Enhanced anti-tumor activity by zinc finger repressor-driven epigenetic silencing of immune checkpoints and TGFBR2 in CAR-T cells and TILs.

Chimeric antigen receptor T (CAR-T) therapies have shown remarkable success in treating hematological malignancies. However, effectiveness against solid tumors remains limited due to the immunosuppressive tumor microenvironment (TME), such as transforming growth factor β (TGF-β) signaling and upregulated immune checkpoints (ICs). Furthermore, identifying universal, tumor-specific targets for CAR-T cells in solid tumors is challenging, but using reinvigorated, immunosuppressive-resistant tumor-infiltrating lymphocytes (TILs) could be a promising alternative approach.
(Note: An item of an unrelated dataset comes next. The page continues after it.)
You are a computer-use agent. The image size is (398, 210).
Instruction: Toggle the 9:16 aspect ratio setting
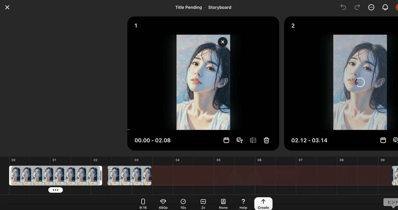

Unlike nucleases, which may induce genotoxic DNA double-strand breaks, multiplexed zinc finger repressors (ZFRs) offer a safer alternative for knocking out TME-related immunosuppressive factors. We epigenetically repressed PD-1 expression both in CAR-T cells and TILs from colorectal liver metastases. PD-1 repression did not affect T cell viability, proliferation, or functionality. In a murine B cell lymphoma model, PD-1-repressed CD19-CAR-T cells exhibited enhanced anti-tumor activity and improved survival. Notably, PD-1 repression alone did not increase cytotoxicity against a PD-L1-positive colorectal cell line . To further increase anti-tumor potency in this context, ZFR-expressing lentiviral vectors (LVs) targeting PD-1 and other ICs (LAG-3, TIM-3, and TIGIT) or TGFBR2 were developed, improving significantly the cytotoxic activity in TILs. This strategy highlights the potential to enhance tumor-reactive T cells and improve anti-cancer immunotherapies by epigenetically repressing immunosuppressive factors in the TME using multiplexed ZFRs.